Heat the olive oil in a large soup pot over medium heat. Add the pancetta and sauté for 2 or 3 minutes (don’t brown it). Add the onions and garlic and sauté until the onions are translucent – another couple of minutes. Add the tomatoes with the juice and cook for a few more minutes. Add the beans, stock, sage, and salt. Simmer about half an hour. Using a strainer or holey spoon, remove about 1 ½ cups of beans. Use an immersion blender to puree the soup, then return the reserved beans to the pot and add the kale. Simmer for another 10 minutes. Ladle into bowls and top with freshly ground black pepper to taste. Enjoy!


Some person said...

Your soup looks really good! Sounds like just the thing for a cold winters day. Yum!

cucina testa rossa said...

wow cathy, this looks and sounds delicious. my mouth is watering! i can't wait to try it. no more soaking beans for me! i have yet to see kale here but i'll ask my favorite vegetable vendors Bernard et Michelle at the next market day. merci beaucoup!

Anonymous said...

Yum, sounds great and looks awesome. I absolutely love kale in bean soups. I've never seen or heard of dinosaur kale, though....I guess regular kale will do. (As an alternative to canned beans, you can always buy a pressure cooker...less than 10 minutes for cooked beans. You still have to soak them, but you can do that before you leave for work in the morning. Dried beans are so much cheaper than canned...but I do use canned sometimes, too, for convenience.)

Cathy said...

Hi Christine - thanks! I really did enjoy it!

Hi Laura! Thank you! The canned beans make it quick, but there's no reason not to use cooked dried beans if you prefer those. My problem was more with the way I had prepared the beans back in June - I baked them all day (after soaking them all night), and they were good but not great. Only when I turned them into soup were they great - this recipe just short circuits that whole process by a day or two!!

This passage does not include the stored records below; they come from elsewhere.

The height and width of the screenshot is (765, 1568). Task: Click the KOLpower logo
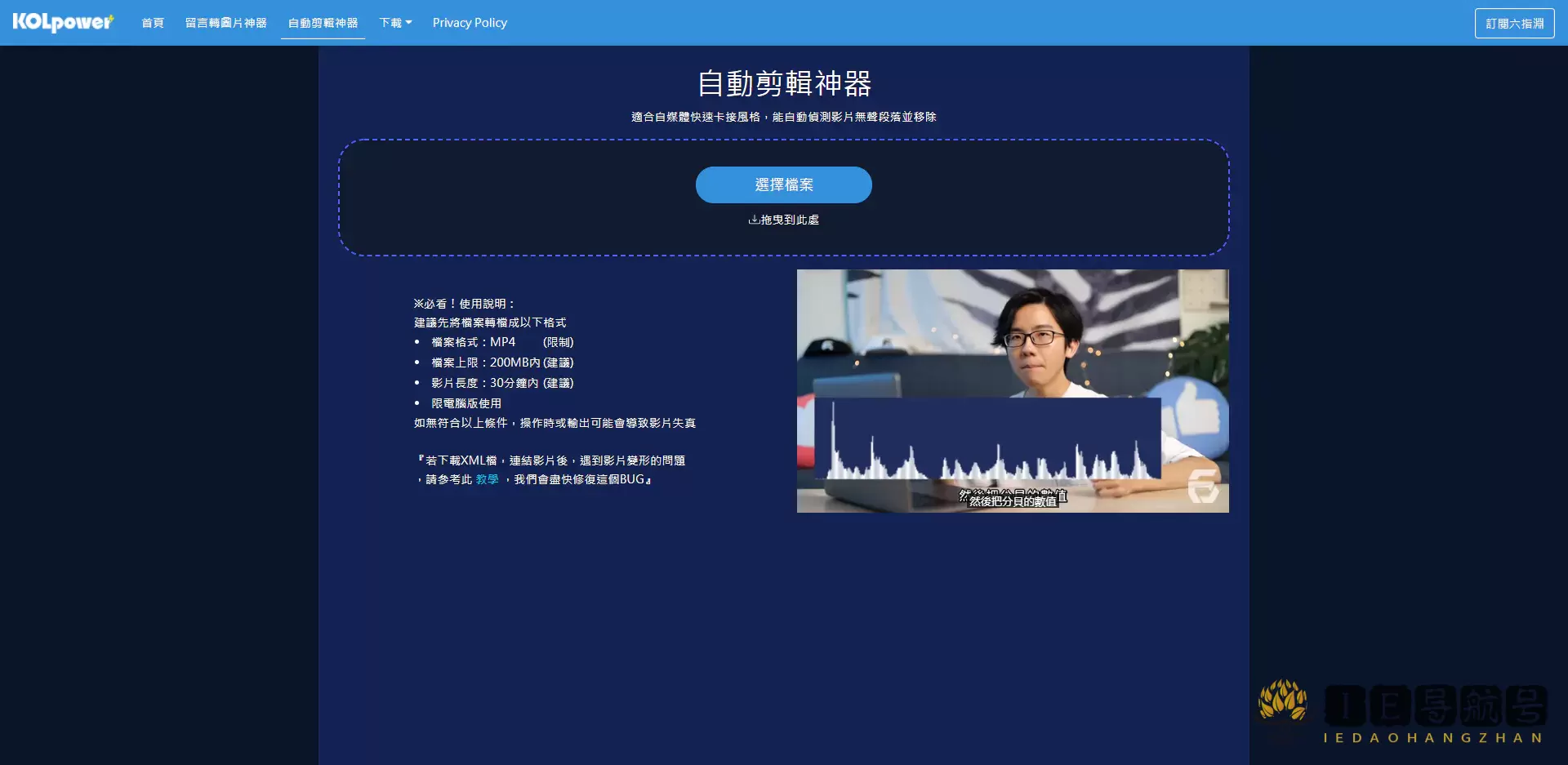point(63,22)
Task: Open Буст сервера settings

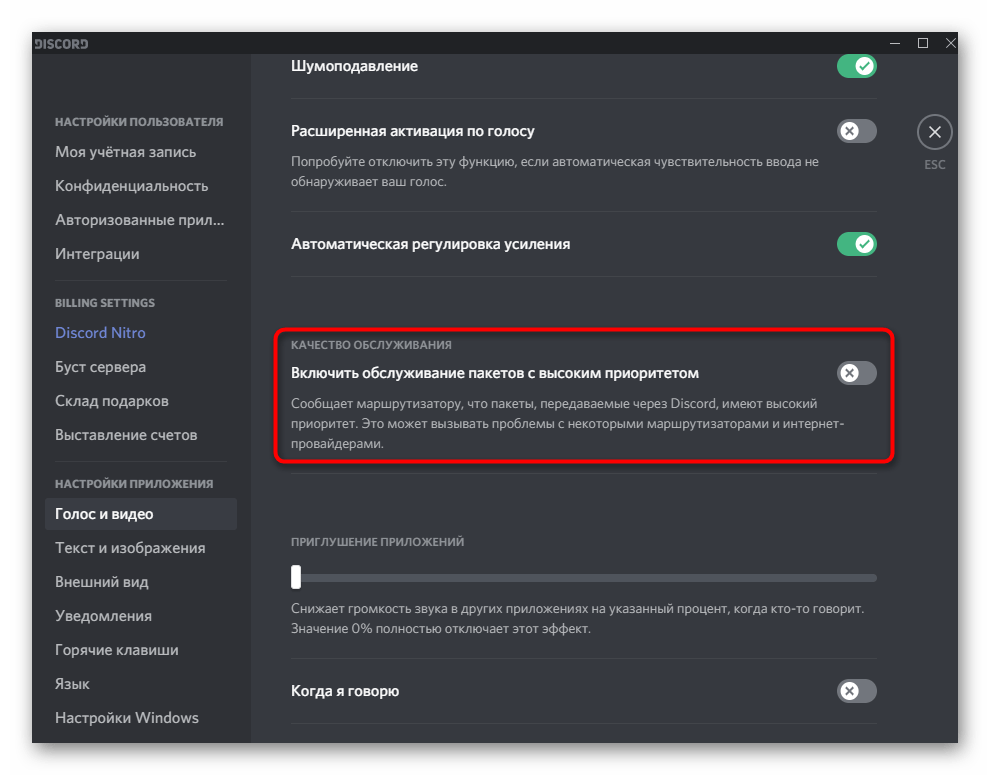Action: pos(100,367)
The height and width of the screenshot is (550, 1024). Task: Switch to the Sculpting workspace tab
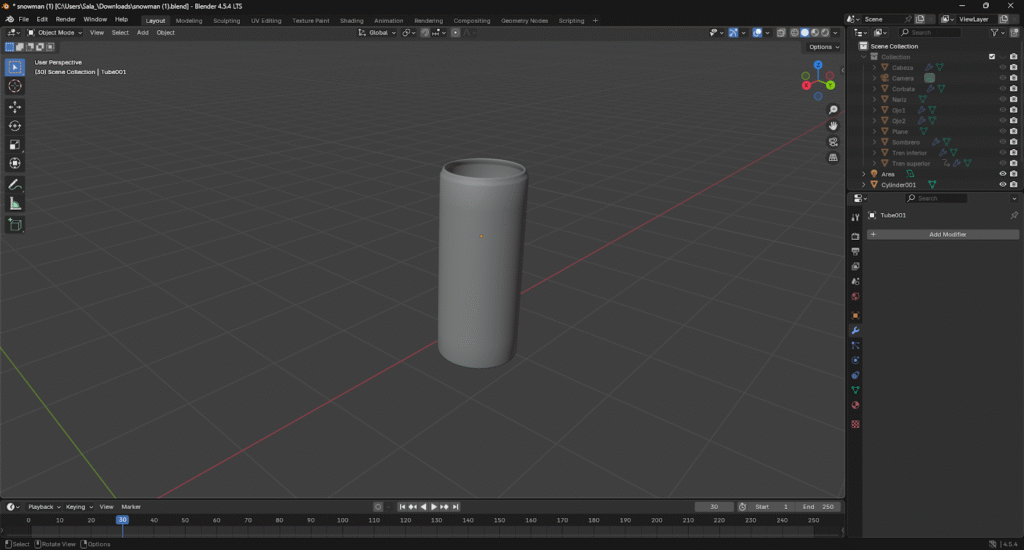[x=227, y=20]
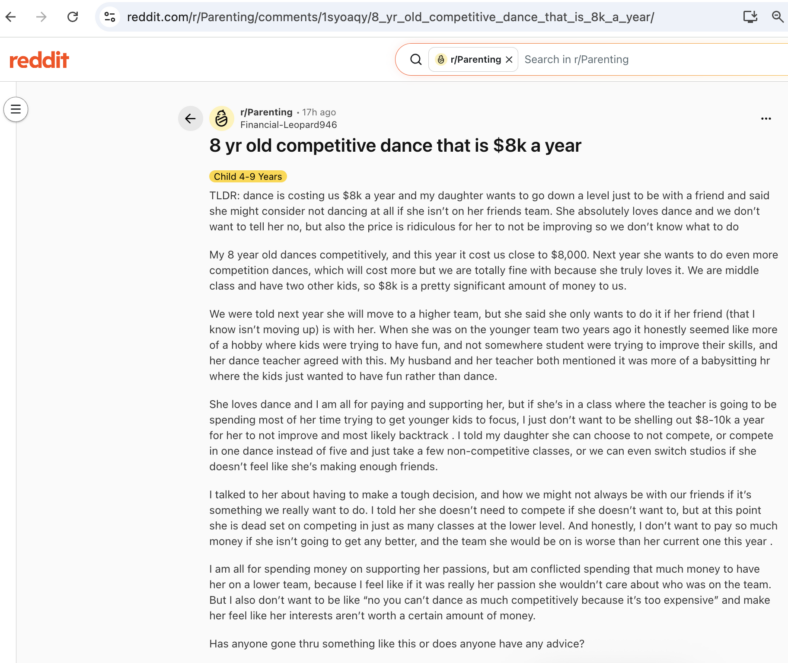
Task: Go back using the post's back arrow button
Action: pyautogui.click(x=190, y=119)
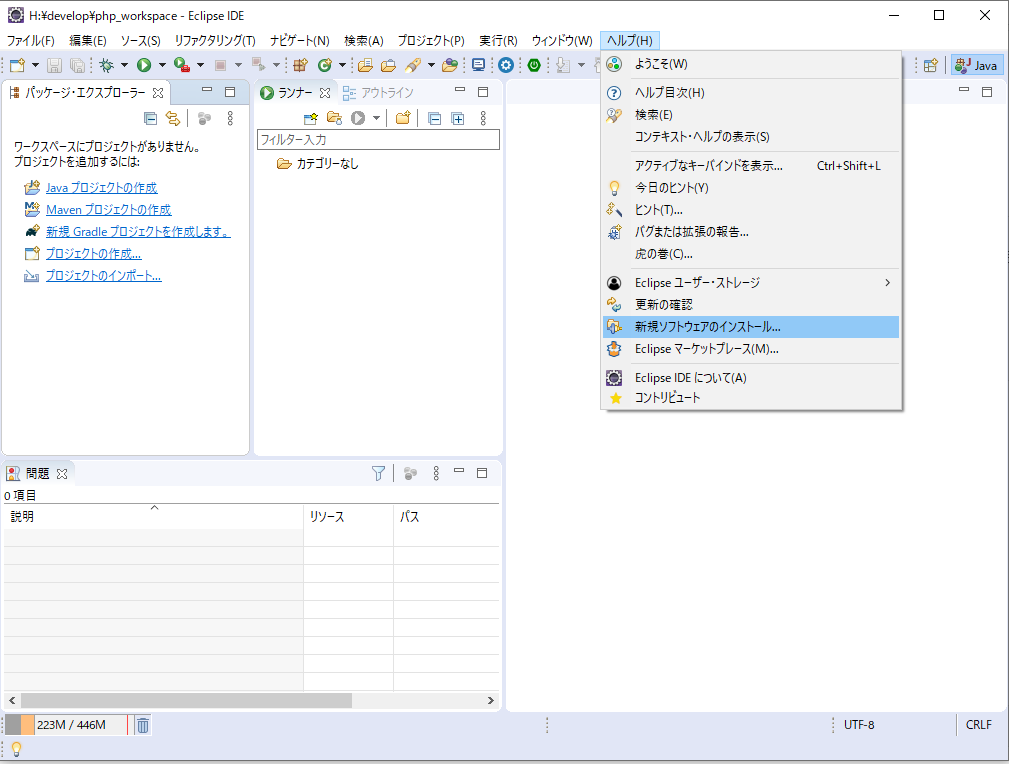This screenshot has height=764, width=1009.
Task: Open the Run button dropdown arrow
Action: point(160,65)
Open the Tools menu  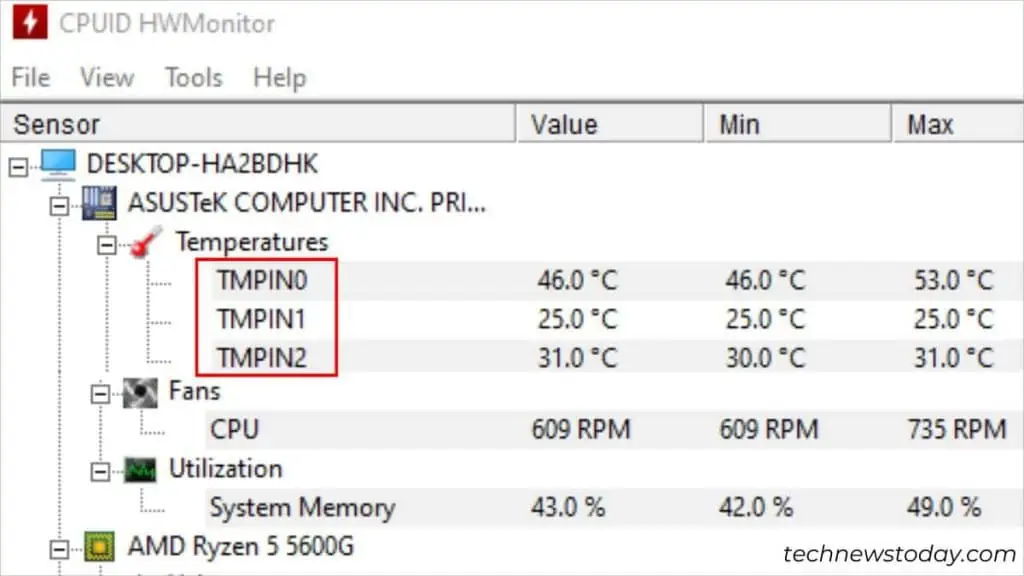192,78
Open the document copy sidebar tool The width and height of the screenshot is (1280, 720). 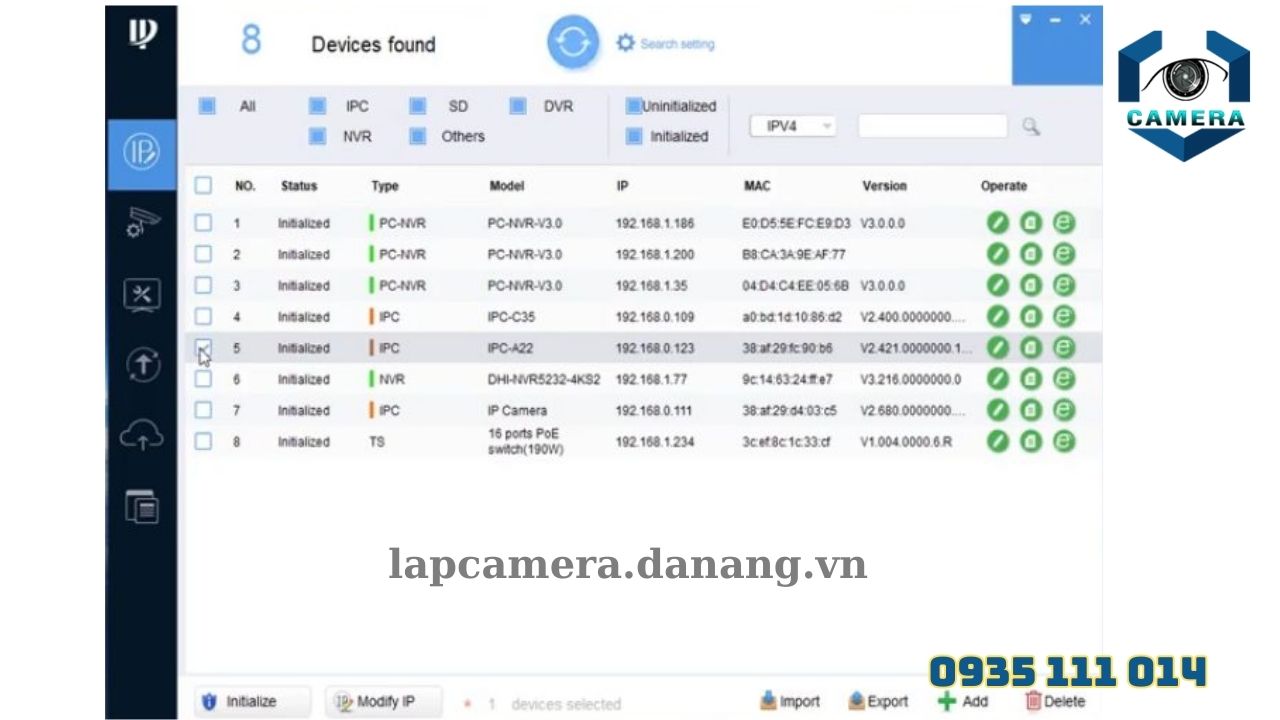pos(142,506)
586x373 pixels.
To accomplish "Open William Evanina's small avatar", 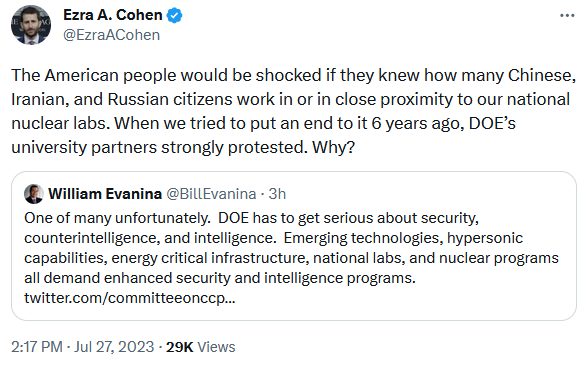I will [34, 194].
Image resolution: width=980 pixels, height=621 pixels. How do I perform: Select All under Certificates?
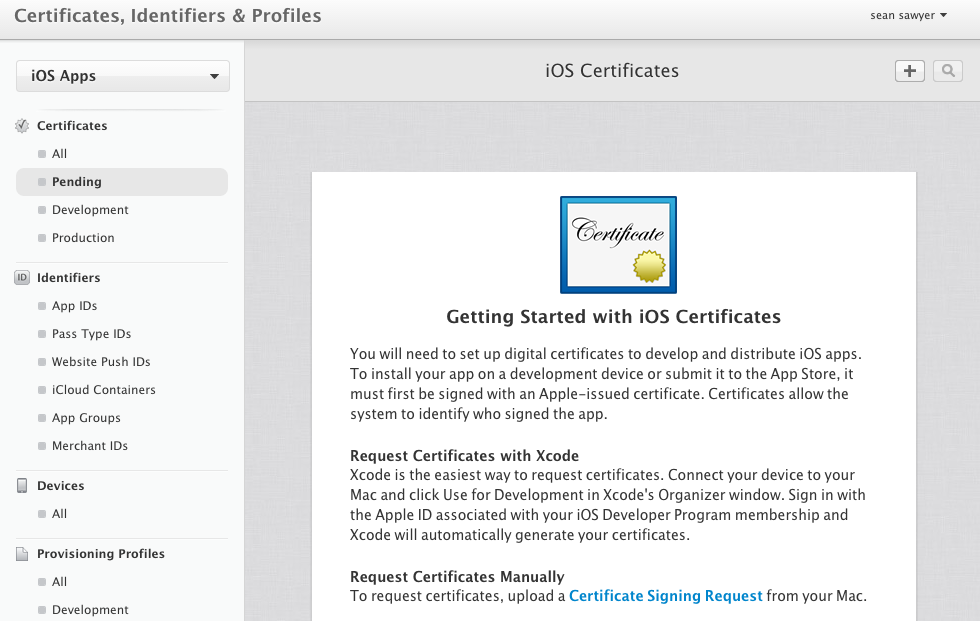59,154
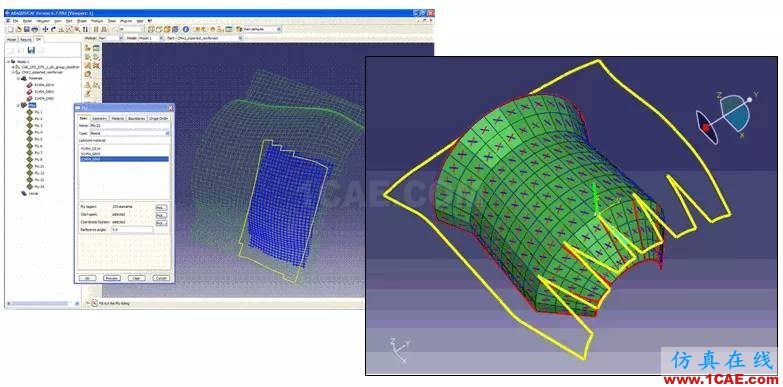The height and width of the screenshot is (387, 783).
Task: Click the blue information query icon
Action: 186,29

Hi Alice! Thanks! I really like the dinosaur kale, but I'm sure regular kale would be great also. I don't mind using dried beans, it just requires a little more planning ahead. You've got a point about the cost, though. Actually, I like your idea of cooking more than you need and freezing some. I did that back when I cooked cranberry beans for your salad. Hope you do try the soup!

pinkcocoa said...

Hi Cath
Your soup looks delicious and nutritious! Never tried cooking with white beans before and I have also never seen Dinosaur kale before! or maybe that I just never noticed it. How else would you cook it?

Cathy said...

Hi Pinkcocoa! Thanks very much! Actually, I've only ever used dinosaur kale in this soup. I was reading up on it today and I think the dinosaur kale is more tender than regular kale and is milder in flavor. I have Lynne Rossetto Kasper's "The Italian Country Table" and she has a recipe for "Melting Tuscan Kale" in which Tuscan (or dinosaur) kale is sauteed with onion and garlic until it is silky tender. She suggests Swiss chard as a substitute but says regular kale can be used if it is parboiled for one or two minutes.